• [Prompt]: Lines from the material below that hold the string "computer" are what is needed; copy each of them.
Supplied data Start Marker
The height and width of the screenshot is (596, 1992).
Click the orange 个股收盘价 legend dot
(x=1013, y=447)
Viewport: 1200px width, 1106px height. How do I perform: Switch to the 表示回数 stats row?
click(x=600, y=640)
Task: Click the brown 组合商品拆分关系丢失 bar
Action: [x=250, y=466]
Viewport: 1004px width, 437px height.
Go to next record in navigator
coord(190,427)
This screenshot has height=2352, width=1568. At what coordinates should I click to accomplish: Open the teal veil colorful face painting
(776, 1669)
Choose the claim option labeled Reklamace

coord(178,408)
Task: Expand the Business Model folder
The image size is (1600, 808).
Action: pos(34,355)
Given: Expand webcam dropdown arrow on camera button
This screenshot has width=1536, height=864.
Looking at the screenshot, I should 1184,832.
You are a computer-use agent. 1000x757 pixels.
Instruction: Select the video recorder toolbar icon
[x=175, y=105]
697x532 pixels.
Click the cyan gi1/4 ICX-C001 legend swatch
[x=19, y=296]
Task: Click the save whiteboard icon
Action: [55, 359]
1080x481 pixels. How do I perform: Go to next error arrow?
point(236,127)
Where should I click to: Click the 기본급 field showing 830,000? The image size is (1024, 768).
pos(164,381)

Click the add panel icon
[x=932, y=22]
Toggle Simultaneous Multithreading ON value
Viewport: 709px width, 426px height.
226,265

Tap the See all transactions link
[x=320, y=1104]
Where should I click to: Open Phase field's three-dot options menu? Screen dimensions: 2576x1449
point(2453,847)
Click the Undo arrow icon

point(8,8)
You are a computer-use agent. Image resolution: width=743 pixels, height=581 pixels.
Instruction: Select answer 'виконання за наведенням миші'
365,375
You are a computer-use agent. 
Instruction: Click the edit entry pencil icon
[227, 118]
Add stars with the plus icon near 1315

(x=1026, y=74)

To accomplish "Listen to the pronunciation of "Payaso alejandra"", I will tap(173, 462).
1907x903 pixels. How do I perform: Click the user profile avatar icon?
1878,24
Supplied data End Marker
• [Answer section]:
You are a computer-use agent. 1000x757 pixels.
You are a computer-use agent. Image resolution: width=743 pixels, height=581 pixels.
You are a computer-use agent. 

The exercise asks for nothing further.